#### Records supplied:
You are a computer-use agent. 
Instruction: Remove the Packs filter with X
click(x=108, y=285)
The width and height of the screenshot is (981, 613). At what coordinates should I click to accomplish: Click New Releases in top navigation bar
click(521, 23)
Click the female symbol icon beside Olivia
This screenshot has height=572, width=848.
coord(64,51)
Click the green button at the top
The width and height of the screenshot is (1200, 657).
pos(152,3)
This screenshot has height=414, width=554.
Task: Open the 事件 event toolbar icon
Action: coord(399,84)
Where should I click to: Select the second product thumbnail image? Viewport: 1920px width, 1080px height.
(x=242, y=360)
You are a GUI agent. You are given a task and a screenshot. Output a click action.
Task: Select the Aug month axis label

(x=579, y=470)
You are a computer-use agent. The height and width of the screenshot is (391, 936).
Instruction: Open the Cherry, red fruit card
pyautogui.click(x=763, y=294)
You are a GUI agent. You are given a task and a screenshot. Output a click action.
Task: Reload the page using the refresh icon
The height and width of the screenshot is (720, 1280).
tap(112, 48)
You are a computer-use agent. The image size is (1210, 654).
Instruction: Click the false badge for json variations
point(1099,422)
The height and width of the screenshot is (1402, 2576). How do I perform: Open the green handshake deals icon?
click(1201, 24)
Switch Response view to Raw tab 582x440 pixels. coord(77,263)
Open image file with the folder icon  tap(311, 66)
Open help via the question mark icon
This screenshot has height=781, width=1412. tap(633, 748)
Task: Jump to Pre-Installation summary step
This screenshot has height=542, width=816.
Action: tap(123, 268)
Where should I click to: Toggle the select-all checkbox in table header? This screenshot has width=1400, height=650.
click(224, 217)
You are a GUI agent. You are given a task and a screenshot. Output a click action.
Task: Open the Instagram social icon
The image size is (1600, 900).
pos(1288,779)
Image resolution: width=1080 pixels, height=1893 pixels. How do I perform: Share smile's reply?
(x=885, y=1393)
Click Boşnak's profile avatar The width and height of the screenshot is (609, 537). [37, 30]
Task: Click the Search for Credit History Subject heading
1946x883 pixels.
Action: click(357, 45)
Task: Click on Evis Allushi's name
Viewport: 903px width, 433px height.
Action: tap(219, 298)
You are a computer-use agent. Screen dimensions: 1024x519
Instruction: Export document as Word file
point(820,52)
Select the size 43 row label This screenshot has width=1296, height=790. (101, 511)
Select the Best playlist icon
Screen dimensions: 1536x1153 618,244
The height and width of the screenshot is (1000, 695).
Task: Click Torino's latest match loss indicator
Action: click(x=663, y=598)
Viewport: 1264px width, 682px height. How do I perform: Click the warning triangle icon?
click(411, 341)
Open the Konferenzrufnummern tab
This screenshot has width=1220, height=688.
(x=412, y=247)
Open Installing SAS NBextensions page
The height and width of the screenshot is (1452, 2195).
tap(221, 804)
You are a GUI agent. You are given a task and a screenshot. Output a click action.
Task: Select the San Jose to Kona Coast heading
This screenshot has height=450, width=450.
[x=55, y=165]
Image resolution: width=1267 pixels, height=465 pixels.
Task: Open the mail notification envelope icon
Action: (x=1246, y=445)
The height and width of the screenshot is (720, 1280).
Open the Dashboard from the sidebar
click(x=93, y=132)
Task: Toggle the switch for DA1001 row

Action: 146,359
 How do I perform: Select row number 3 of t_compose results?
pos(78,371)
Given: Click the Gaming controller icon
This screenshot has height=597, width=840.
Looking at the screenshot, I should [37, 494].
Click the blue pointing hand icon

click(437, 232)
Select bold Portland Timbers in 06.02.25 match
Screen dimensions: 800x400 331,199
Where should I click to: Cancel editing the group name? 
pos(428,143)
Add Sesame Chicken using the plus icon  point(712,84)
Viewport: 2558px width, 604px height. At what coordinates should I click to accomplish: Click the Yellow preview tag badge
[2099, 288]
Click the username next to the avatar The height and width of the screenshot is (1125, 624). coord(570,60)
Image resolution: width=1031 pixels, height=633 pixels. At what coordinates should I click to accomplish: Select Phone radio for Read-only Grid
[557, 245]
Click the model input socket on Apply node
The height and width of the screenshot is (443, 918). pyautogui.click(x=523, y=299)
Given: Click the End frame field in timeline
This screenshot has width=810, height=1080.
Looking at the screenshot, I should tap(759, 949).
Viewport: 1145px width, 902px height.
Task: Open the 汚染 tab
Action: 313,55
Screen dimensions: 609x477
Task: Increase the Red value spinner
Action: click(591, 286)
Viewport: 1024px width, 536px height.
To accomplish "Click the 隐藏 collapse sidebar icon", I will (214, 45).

#### Work item:
Reproduce the listing above in its entirety, unchanged.

#### Output below:
You are a computer-use agent. 
Instruction: Remove the Packs filter with X
click(x=108, y=285)
The width and height of the screenshot is (981, 613). At what coordinates should I click to accomplish: Click New Releases in top navigation bar
click(521, 23)
Click the female symbol icon beside Olivia
This screenshot has height=572, width=848.
coord(64,51)
Click the green button at the top
The width and height of the screenshot is (1200, 657).
pos(152,3)
This screenshot has height=414, width=554.
Task: Open the 事件 event toolbar icon
Action: coord(399,84)
Where should I click to: Select the second product thumbnail image? Viewport: 1920px width, 1080px height.
(x=242, y=360)
You are a GUI agent. You are given a task and a screenshot. Output a click action.
Task: Select the Aug month axis label

(x=579, y=470)
You are a computer-use agent. The height and width of the screenshot is (391, 936).
Instruction: Open the Cherry, red fruit card
pyautogui.click(x=763, y=294)
You are a GUI agent. You are given a task and a screenshot. Output a click action.
Task: Reload the page using the refresh icon
The height and width of the screenshot is (720, 1280).
tap(112, 48)
You are a computer-use agent. The image size is (1210, 654).
Instruction: Click the false badge for json variations
point(1099,422)
The height and width of the screenshot is (1402, 2576). How do I perform: Open the green handshake deals icon?
click(1201, 24)
Switch Response view to Raw tab 582x440 pixels. coord(77,263)
Open image file with the folder icon  tap(311, 66)
Open help via the question mark icon
This screenshot has height=781, width=1412. tap(633, 748)
Task: Jump to Pre-Installation summary step
This screenshot has height=542, width=816.
Action: tap(123, 268)
Where should I click to: Toggle the select-all checkbox in table header? This screenshot has width=1400, height=650.
click(224, 217)
You are a GUI agent. You are given a task and a screenshot. Output a click action.
Task: Open the Instagram social icon
The image size is (1600, 900).
pos(1288,779)
Image resolution: width=1080 pixels, height=1893 pixels. How do I perform: Share smile's reply?
(x=885, y=1393)
Click Boşnak's profile avatar The width and height of the screenshot is (609, 537). [37, 30]
Task: Click the Search for Credit History Subject heading
1946x883 pixels.
Action: click(357, 45)
Task: Click on Evis Allushi's name
Viewport: 903px width, 433px height.
Action: tap(219, 298)
You are a computer-use agent. Screen dimensions: 1024x519
Instruction: Export document as Word file
point(820,52)
Select the size 43 row label This screenshot has width=1296, height=790. (101, 511)
Select the Best playlist icon
Screen dimensions: 1536x1153 618,244
The height and width of the screenshot is (1000, 695).
Task: Click Torino's latest match loss indicator
Action: click(x=663, y=598)
Viewport: 1264px width, 682px height. How do I perform: Click the warning triangle icon?
click(411, 341)
Open the Konferenzrufnummern tab
This screenshot has width=1220, height=688.
(x=412, y=247)
Open Installing SAS NBextensions page
The height and width of the screenshot is (1452, 2195).
tap(221, 804)
You are a GUI agent. You are given a task and a screenshot. Output a click action.
Task: Select the San Jose to Kona Coast heading
This screenshot has height=450, width=450.
[x=55, y=165]
Image resolution: width=1267 pixels, height=465 pixels.
Task: Open the mail notification envelope icon
Action: (x=1246, y=445)
The height and width of the screenshot is (720, 1280).
Open the Dashboard from the sidebar
click(x=93, y=132)
Task: Toggle the switch for DA1001 row

Action: 146,359
 How do I perform: Select row number 3 of t_compose results?
pos(78,371)
Given: Click the Gaming controller icon
This screenshot has height=597, width=840.
Looking at the screenshot, I should [37, 494].
Click the blue pointing hand icon

click(437, 232)
Select bold Portland Timbers in 06.02.25 match
Screen dimensions: 800x400 331,199
Where should I click to: Cancel editing the group name? 
pos(428,143)
Add Sesame Chicken using the plus icon  point(712,84)
Viewport: 2558px width, 604px height. At what coordinates should I click to accomplish: Click the Yellow preview tag badge
[2099, 288]
Click the username next to the avatar The height and width of the screenshot is (1125, 624). coord(570,60)
Image resolution: width=1031 pixels, height=633 pixels. At what coordinates should I click to accomplish: Select Phone radio for Read-only Grid
[557, 245]
Click the model input socket on Apply node
The height and width of the screenshot is (443, 918). pyautogui.click(x=523, y=299)
Given: Click the End frame field in timeline
This screenshot has width=810, height=1080.
Looking at the screenshot, I should tap(759, 949).
Viewport: 1145px width, 902px height.
Task: Open the 汚染 tab
Action: 313,55
Screen dimensions: 609x477
Task: Increase the Red value spinner
Action: click(591, 286)
Viewport: 1024px width, 536px height.
To accomplish "Click the 隐藏 collapse sidebar icon", I will (214, 45).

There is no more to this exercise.